Phosphorylation of p53 by IkappaB kinase 2 promotes its degradation by beta-TrCP.

作者信息

Xia Yifeng, Padre Roanna C, De Mendoza Tatiana Hurtado, Bottero Virginie, Tergaonkar Vinay B, Verma Inder M

机构信息

Laboratory of Genetics, The Salk Institute for Biological Studies, La Jolla, CA 92037, USA.

出版信息

Proc Natl Acad Sci U S A. 2009 Feb 24;106(8):2629-34. doi: 10.1073/pnas.0812256106. Epub 2009 Feb 5.

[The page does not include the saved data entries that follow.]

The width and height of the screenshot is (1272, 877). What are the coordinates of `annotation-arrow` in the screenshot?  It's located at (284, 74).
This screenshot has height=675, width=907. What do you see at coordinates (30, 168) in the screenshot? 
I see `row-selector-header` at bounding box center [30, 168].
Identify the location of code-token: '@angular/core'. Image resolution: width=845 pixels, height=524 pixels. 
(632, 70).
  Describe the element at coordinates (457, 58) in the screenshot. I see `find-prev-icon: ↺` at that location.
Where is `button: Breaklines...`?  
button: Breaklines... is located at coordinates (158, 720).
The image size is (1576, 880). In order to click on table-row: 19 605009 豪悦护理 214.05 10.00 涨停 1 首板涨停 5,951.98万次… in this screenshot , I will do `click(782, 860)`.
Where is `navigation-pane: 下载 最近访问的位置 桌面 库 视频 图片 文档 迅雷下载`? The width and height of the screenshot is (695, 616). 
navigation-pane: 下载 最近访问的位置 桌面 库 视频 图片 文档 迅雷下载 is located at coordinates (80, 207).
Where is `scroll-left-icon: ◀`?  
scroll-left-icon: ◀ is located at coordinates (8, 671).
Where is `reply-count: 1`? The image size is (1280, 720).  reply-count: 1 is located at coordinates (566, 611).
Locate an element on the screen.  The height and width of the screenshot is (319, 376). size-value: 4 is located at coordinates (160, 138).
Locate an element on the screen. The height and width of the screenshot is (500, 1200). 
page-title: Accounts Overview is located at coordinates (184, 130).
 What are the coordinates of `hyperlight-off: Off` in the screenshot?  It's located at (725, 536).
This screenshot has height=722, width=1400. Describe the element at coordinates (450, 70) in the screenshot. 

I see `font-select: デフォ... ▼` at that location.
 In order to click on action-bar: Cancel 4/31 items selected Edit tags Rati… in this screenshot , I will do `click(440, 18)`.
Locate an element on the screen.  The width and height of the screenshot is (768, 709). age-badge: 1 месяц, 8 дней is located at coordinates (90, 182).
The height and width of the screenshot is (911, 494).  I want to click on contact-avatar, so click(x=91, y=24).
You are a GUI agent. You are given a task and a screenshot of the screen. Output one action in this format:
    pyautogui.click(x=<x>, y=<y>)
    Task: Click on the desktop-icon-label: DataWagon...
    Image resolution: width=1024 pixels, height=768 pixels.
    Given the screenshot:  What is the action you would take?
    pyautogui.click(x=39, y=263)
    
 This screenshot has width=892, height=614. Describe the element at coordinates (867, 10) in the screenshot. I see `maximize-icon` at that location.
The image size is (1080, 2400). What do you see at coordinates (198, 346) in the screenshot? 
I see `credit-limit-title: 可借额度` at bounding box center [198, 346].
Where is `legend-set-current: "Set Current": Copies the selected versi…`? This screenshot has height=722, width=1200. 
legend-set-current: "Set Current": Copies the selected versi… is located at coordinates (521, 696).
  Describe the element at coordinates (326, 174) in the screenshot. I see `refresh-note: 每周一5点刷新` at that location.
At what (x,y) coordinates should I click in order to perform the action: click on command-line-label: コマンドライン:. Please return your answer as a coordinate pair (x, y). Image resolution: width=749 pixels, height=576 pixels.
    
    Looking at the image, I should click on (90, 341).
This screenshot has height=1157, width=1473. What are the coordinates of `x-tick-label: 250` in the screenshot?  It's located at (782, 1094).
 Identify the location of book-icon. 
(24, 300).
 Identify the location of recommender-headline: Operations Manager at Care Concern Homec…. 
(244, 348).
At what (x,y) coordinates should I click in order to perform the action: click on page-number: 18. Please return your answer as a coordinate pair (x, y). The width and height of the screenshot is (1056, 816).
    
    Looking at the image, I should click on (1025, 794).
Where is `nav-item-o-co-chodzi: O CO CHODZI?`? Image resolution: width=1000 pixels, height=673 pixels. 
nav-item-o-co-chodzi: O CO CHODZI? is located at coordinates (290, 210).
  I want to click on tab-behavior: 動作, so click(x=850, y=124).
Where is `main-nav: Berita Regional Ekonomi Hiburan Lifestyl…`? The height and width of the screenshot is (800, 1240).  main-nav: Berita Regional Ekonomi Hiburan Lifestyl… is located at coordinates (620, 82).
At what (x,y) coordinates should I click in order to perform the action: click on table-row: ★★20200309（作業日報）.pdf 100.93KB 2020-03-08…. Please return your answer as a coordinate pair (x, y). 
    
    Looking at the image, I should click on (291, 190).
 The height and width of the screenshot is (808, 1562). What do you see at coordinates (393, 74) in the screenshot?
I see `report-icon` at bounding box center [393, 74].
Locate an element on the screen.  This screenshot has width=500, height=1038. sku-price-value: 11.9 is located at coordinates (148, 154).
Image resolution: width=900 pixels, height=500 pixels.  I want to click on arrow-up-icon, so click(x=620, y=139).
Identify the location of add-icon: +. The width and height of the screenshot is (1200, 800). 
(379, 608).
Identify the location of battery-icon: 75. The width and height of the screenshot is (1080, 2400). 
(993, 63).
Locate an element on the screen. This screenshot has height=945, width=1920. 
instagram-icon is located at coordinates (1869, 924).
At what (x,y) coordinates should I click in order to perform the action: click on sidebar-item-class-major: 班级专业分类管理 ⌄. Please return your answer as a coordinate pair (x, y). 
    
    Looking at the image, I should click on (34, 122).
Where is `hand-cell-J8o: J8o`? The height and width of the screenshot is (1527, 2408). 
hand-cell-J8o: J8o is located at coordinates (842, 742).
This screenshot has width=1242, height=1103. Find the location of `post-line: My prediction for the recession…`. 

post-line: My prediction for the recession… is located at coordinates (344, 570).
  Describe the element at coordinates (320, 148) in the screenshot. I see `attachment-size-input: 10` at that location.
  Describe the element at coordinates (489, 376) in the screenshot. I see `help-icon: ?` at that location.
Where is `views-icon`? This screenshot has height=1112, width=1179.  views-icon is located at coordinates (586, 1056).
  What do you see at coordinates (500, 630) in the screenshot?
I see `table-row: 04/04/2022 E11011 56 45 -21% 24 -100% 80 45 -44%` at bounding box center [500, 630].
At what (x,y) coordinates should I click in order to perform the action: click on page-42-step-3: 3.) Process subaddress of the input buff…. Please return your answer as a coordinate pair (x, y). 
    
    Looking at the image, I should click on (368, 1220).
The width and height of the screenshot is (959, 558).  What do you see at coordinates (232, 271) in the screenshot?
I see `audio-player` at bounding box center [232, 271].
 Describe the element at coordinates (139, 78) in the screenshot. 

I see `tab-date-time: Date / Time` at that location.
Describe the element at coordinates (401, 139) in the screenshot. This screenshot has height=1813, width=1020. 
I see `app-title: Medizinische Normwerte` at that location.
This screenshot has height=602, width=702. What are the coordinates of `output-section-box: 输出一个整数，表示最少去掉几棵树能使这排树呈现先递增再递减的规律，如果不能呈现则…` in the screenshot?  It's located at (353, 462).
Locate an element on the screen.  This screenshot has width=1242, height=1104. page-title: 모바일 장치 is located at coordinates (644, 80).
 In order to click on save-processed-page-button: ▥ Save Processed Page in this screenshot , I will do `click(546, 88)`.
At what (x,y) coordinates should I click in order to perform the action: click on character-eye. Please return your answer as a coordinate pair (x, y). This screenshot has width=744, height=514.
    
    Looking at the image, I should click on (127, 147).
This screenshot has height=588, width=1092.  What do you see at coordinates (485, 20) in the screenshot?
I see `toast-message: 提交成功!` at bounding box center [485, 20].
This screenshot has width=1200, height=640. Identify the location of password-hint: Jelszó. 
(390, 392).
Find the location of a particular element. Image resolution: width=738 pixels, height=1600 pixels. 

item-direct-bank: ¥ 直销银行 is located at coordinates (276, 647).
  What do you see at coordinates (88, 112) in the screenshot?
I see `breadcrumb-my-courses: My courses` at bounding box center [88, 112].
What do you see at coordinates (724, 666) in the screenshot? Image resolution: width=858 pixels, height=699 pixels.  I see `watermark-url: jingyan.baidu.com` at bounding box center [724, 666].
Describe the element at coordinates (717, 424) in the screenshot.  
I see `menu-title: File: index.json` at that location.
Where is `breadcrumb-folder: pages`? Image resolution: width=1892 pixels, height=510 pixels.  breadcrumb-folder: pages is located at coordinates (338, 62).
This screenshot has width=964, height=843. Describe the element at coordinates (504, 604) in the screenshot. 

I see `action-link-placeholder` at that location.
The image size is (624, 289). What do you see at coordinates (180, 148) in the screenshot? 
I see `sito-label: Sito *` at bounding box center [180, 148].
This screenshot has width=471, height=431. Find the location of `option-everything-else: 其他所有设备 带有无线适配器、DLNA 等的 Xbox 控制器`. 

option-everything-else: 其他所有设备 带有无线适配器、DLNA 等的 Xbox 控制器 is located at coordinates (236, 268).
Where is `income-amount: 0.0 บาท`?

DOI:10.1073/pnas.0812256106

原文链接:https://pmc.ncbi.nlm.nih.gov/articles/PMC2650315/

Abstract

Functional inactivation of p53 and constitutive activation of the NF-kappaB pathway has been associated with several human cancers. In this study, we show that IkappaB kinase 2 (IKK2/IKKbeta), which is critical for NF-kappaB activation, also phosphorylates p53. Phosphorylation of p53 at serines 362 and 366 by IKK2 leads to its recruitment to and ubiquitination by beta-TrCP1. Degradation of ubiquitinated p53 is independent of Mdm2, because it occurs in both wild-type and Mdm2(-/-) cells. SiRNA-mediated reduction in the levels of beta-TrCP1 and other members of the SCF(beta-TrCP1)E3 ubiquitin ligase complex or overexpression of a dominant negative form of beta-TrCP1 enhances p53 stability. Substitutions at Ser-362 and 366 of p53 by alanines (p53 AA) result in reduced phosphorylation of p53 by IKK2, decreased association with beta-TrCP1, and thus increased stability of p53 and expression of p53 target genes such as p21, altering the G1 phase of the cell cycle. Our results identify IKK2 and beta-TrCP1 as novel regulators of the p53 pathway and suggest that blocking of IKK2 and beta-TrCP1 could be a means of regulating p53 stability and thereby modulating its biological activity.

摘要

p53的功能失活和NF-κB信号通路的组成型激活与多种人类癌症相关。在本研究中，我们发现对NF-κB激活至关重要的IκB激酶2（IKK2/IκBβ）也能磷酸化p53。IKK2使p53的丝氨酸362和366位点磷酸化，导致其被β-TrCP1招募并泛素化。泛素化的p53的降解不依赖于Mdm2，因为它在野生型和Mdm2基因敲除（-/-）细胞中均会发生。小干扰RNA（SiRNA）介导的β-TrCP1和SCF（β-TrCP1）E3泛素连接酶复合体其他成员水平的降低，或β-TrCP1显性负性形式的过表达，均可增强p53的稳定性。将p53的丝氨酸362和366位点替换为丙氨酸（p53 AA）会导致IKK2对p53的磷酸化减少，与β-TrCP1的结合减少，从而增加p53的稳定性以及p53靶基因如p21的表达，改变细胞周期的G1期。我们的结果确定IKK2和β-TrCP1是p53信号通路的新型调节因子，并表明阻断IKK2和β-TrCP1可能是调节p53稳定性从而调节其生物学活性的一种手段。